> [Extract]
■ ■ ■ ■

Then, the SPF function of the polar coordinates (r, ϕ) is written as S (r₁) = exp [jQϕ(r₁)], where Q is a fraction varying from 0 to 1 and ϕ(r₁) is an angular function of the filter. The amplitude transmittance of the input object is described by the function of T (r₂) = exp [jϕ′(r₂)]. Consequently, from the cascade relationship, the optical field in the transverse plane of the detectors D₁ and D₂ can be described as follows:

$E_i\left(r_i,r_0\right)=E_0\left(r_0\right)H_i\left(r_i,r_0\right)F_i\hspace{1em}\left(i=\mathrm{1,2}\right),(2)$

where F_i represents the SPF function S (r₁) when the value of i is 1; otherwise, it represents the amplitude transmittance T (r₂) of the object.

The second-order correlation function of the thermal light ghost imaging is given by [26].

$⟨I_1\left(r_1\right)I_2\left(r_2\right)⟩=⟨I_1\left(r_1\right)⟩⟨I_2\left(r_2\right)⟩+{\left|⟨E_1^{*}\left(r_1\right)E_2\left(r_2\right)⟩\right|}^2,(3)$

where the cross-spectral density function is

$⟨E_1\left(r_1\right)E_2\left(r_2\right)⟩=\iint E_1^{*}\left(r_1\right)\cdot E_2\left(r_2\right)d{r}_{1}d{r}_2.(4)$

The classical incoherent light source is characterized by the cross-spectral density function as $I(r_0,r_0^{\prime })=E_0(r_0)\cdot E_0^{*}(r_0^{\prime })=I_0\delta (r_0-r_0^{\prime })$, where r₀ and $r_0^{\prime }$ are the 2D transverse plane position vectors. Inserting Eqs. 1 and 2 into Eq. 4, we find that

$⟨E_1^{*}\left(r_1\right)E_2\left(r_2\right)⟩=I_0^2{\left|S^{*}\left(r_1\right)T\left(r_2\right)\right|}^2.(5)$

It was demonstrated that the integer OAM eigenstates form a complete and infinite basis [27–29]. A fractional vortex can be expressed in terms of the OAM eigenstates as $S(r_1)=\exp (jQ\varphi )=\sum _{l=-\infty }^{\infty }{A}_l\exp (jl\varphi )$, where $|A_l{|}^2={\left|\exp \left[j\pi \left(Q-l\right)\right]\frac{\sin \left[\pi \left(Q-l\right)\right]}{\pi (Q-l)}\right|}^2$ represents the weight of each OAM component [30] and exp (jlϕ) is the eigenstate. Figure 4 shows the spectra of the fractional OAM spread on its integer-order eigenstates.

FIGURE 4

FIGURE 4. OAM spectra of fractional SPF.

In the same way, $T(r_2)=\exp (j{\varphi }^{\prime })=\sum _{m=-\infty }^{\infty }{A}_m\exp (jm\varphi )$, where |A_m|² represents the weight of each OAM component [30].

■ ■ ■ ■

> [Data]
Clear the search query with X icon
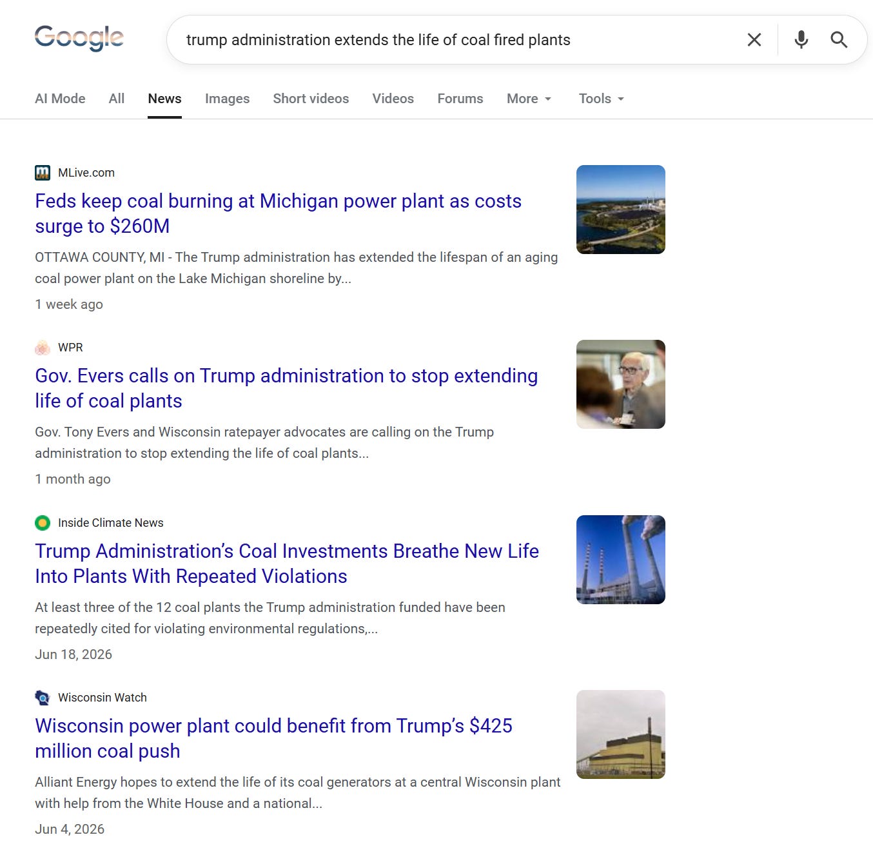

■ ■ ■ ■

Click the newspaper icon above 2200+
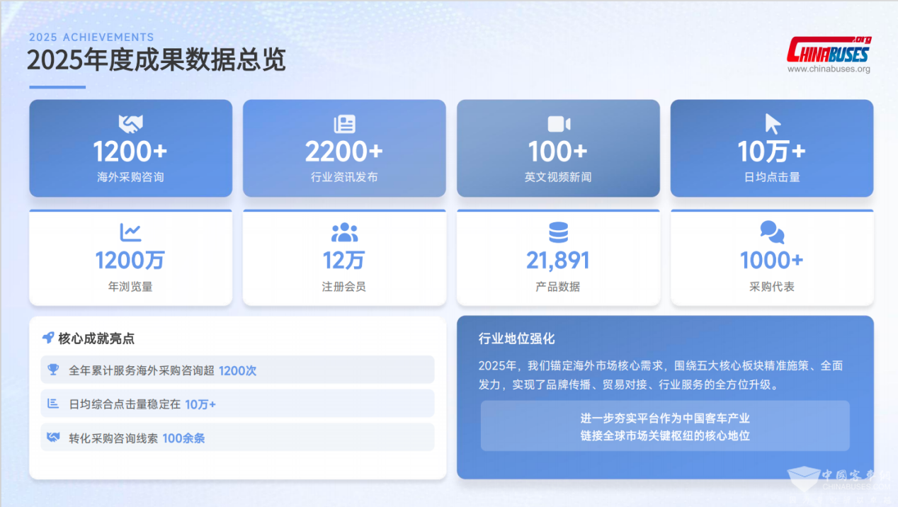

■ ■ ■ ■

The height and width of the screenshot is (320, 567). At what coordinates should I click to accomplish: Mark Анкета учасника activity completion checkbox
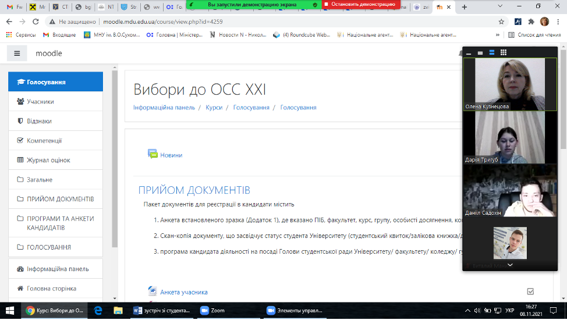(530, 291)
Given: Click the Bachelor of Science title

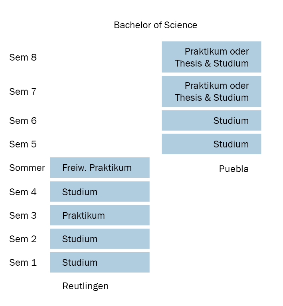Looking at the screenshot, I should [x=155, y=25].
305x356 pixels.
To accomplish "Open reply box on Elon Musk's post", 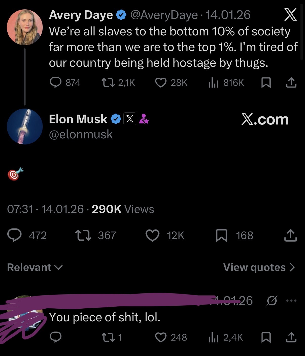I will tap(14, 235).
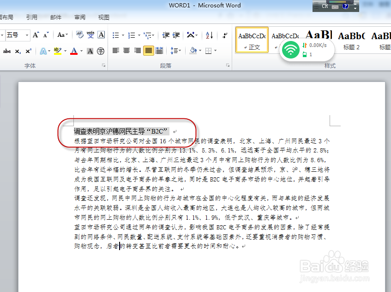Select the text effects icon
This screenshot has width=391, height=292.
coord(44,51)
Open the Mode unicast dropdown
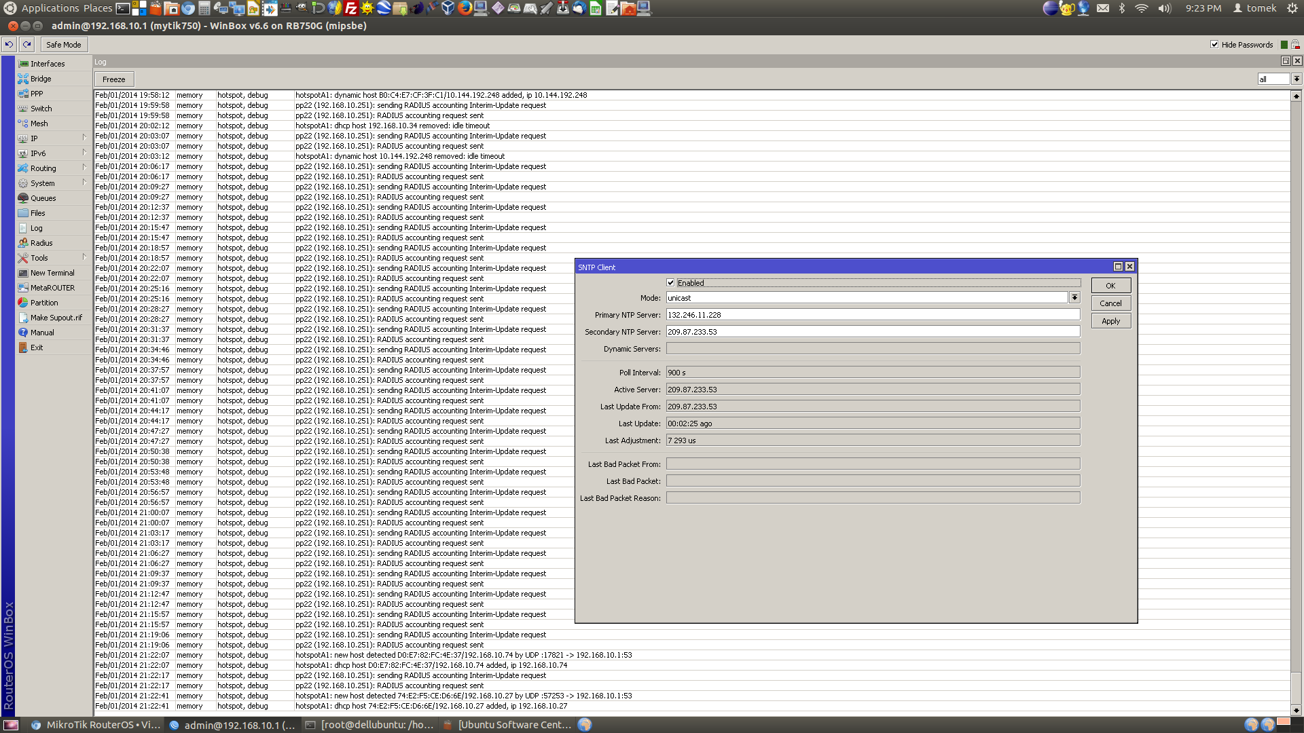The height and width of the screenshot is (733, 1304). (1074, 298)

■ ■ ■ ■

> [Exercise] For each statement, say whether it agrees with the extract on fractional-vortex ghost imaging, and quote the words of the extract that decide it. (a) Q is a fraction varying from 0 to 1. (b) When i is 1, F_i stands for the amplitude transmittance of the object. (c) The integer OAM eigenstates form a complete and finite basis. The data that come after the text are separate material and have nothing to do with it.

> [Answer to the exercise]
(a) Yes: "Q is a fraction varying from 0 to 1"
(b) No: "F_i represents the SPF function S (r₁) when the value of i is 1"
(c) No: "the integer OAM eigenstates form a complete and infinite basis"